When city planners discovered that he never properly gave required notice, they seem to have remedied the problem by taking what should have been available for Hayenga to develop and tacking it on to his project.
The hotel chain walked away, and her $4.35 million disappeared with them.
(Hayenga eventually negotiated a zoning change with neighbors and city officials, but it took her two years, about $30,000 in fees, and resulted in a mere 78-unit allowance.)
He took the case on contingency, agreeing only to charge her if they won their case. She still ponied up about $50,000 for court fees, expert witnesses.
Because there was a paper trail, albeit an obfuscated one, of what happened -- documents showing the property being saddled with a cap on how many units could be built, city records of how many units had already been allocated and, later, testimony from city officials themselves admitting they made errors -- Haygenga lost her lawsuit against Gosnell Builders Corporation.
During the trial, Gosnell testified that after Hayenga sued him, he'd gone down to look at city files and see what had happened -- and in just 45 minutes, he discovered that the units had gone to a neighboring developer.
Why hadn't Gilbert's firm done the same?
It set the stage for Gosnell to go after Hayenga for attorney fees.
She was ordered to pay more than $600,000 in Gosnell's lawyers fees and court costs. It was negotiated down to about $300,000. It was another devastating financial hit.
Gosnell, in a motion filed with the court in 2007, sought sanctions against Gilbert for being "victimized" for 4 1/2 years by "an ill-conceived lawsuit, which ... was not properly investigated before its filing, and once proved frivolous ... was continued."
After all, Gosnell contended, Hayenga and her attorney claimed that Gosnell committed fraud by concealing from her that there was a cap on how many units could be built.
But, one of their own legal exhibits clearly showed there was a "unit limitation of 2,147 units."
They also claimed that it was Gosnell who gave away Hayenga's units even after a city planner testified under oath during a deposition in 2005 that "no units were ever transferred away" because they were never specifically assigned to her property.
It was also later discovered that it was the city that arbitrarily had given those remaining units to another developer.
Gosnell said that despite evidence to the contrary, Gilbert pursued the "meritless complaint through a motion to dismiss, two motions for summary judgement, and finally at a trial."
In the end, Hayenga found a new lawyer to sue the City of Phoenix, but officials ended up settling with her for $2.5 million for their negligence in the whole process.
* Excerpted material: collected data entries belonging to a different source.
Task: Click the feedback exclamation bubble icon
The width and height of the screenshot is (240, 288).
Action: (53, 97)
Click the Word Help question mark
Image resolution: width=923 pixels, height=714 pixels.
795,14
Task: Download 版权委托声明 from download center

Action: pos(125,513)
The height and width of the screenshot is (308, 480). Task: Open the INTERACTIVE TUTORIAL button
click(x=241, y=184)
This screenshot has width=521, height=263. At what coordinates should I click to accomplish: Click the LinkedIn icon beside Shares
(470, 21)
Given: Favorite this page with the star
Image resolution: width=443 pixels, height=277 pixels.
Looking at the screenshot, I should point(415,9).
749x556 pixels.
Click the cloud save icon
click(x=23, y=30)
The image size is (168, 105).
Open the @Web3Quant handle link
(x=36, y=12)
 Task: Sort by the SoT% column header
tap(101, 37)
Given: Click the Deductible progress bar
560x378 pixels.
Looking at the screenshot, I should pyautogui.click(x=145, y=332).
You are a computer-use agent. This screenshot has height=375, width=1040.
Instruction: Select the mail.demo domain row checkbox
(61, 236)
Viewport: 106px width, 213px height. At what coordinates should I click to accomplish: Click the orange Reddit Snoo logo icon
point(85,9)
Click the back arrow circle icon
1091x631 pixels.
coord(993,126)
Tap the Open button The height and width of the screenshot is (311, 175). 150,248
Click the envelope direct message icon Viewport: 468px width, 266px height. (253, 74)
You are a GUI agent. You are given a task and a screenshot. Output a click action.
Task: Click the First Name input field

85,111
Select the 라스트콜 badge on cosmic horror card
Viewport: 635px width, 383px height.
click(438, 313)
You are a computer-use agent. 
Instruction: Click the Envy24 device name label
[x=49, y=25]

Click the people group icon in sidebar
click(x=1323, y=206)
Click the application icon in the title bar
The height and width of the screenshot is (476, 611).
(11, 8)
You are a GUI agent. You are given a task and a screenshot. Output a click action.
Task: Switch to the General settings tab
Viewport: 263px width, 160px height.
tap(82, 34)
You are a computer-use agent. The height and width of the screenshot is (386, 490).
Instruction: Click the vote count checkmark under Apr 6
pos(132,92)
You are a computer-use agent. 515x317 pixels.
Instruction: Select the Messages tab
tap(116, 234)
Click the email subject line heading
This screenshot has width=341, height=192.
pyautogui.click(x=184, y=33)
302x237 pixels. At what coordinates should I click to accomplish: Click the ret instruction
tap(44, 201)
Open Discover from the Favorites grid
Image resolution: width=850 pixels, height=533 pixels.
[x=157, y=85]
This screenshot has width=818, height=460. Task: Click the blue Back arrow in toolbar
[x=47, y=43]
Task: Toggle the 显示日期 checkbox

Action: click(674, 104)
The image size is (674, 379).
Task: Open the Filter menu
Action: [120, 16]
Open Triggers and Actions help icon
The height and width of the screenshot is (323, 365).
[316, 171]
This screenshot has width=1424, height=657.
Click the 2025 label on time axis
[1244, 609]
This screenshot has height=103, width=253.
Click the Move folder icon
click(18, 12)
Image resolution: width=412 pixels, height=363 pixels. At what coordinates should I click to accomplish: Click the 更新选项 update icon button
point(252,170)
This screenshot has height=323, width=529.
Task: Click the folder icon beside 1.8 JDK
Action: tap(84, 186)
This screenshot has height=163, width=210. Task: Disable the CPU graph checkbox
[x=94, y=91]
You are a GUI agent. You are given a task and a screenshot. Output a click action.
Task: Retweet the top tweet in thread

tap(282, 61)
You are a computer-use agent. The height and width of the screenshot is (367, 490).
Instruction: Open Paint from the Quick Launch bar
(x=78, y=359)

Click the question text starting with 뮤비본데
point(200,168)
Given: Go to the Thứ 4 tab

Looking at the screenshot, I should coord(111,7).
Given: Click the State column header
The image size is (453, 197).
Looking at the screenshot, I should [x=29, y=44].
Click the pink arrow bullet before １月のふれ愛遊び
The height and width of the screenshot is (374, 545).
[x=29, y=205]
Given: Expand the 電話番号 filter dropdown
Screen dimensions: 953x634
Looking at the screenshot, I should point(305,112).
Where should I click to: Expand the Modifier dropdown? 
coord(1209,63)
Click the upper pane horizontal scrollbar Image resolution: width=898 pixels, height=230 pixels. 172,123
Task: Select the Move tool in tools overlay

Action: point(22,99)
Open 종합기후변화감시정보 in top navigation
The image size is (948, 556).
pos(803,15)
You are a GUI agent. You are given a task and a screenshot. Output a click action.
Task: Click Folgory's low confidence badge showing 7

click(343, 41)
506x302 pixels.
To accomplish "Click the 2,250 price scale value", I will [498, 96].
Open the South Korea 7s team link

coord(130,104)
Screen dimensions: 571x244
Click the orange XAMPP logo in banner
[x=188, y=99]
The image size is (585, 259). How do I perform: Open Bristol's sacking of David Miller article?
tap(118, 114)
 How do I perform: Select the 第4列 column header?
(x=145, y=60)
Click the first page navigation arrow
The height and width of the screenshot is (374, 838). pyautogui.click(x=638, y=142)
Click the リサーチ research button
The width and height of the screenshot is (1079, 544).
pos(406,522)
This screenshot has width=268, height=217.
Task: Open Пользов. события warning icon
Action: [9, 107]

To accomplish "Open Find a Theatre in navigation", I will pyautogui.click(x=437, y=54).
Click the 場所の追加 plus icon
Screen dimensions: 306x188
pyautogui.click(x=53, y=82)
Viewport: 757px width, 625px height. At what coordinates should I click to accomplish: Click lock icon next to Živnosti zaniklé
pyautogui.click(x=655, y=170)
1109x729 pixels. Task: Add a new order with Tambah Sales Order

David Leonard, an attorney based in both Tucson and Los Angeles, is representing Hayenga in a malpractice lawsuit against Paul Gilbert and his firm, Beus Gilbert.
Leonard, one of not many attorneys willing to take on the powerhouse law firm, now has Gilbert in the hot seat.
Leonard told New Times in 2009 that one of Gilbert's mistakes was not listing the city in the initial lawsuit.
As we reported at the time, lawyers call it the "empty chair" theory.
"You don't leave an empty chair for the defendants to point to and say, 'That guy did it,'" Leonard explained at the time. "It's the same principle in play if someone rear-ends you. You don't just sue the driver who hit you; you also sue the one who sideswiped them seconds before. Facts can grow more complicated as a case drags on, and a good lawyer will cover every possible base on the front end. Otherwise, a defendant can wiggle off the hook by blaming someone who's not a party to the claim.
But despite the city's culpability, Leonard says, Gilbert wasn't interested in suing it.
Leonard believes Gilbert had good reason not to go there -- and it had nothing to do with the merits of the case. "He had a conflict of interest," Leonard said in 2009. "Do you think he's going to bite the hand that feeds him? No way can he sue the city. That would mess up the rest of his practice."
Leonard tells New Times that depositions are ongoing and the case is expected to go to trial on December 3.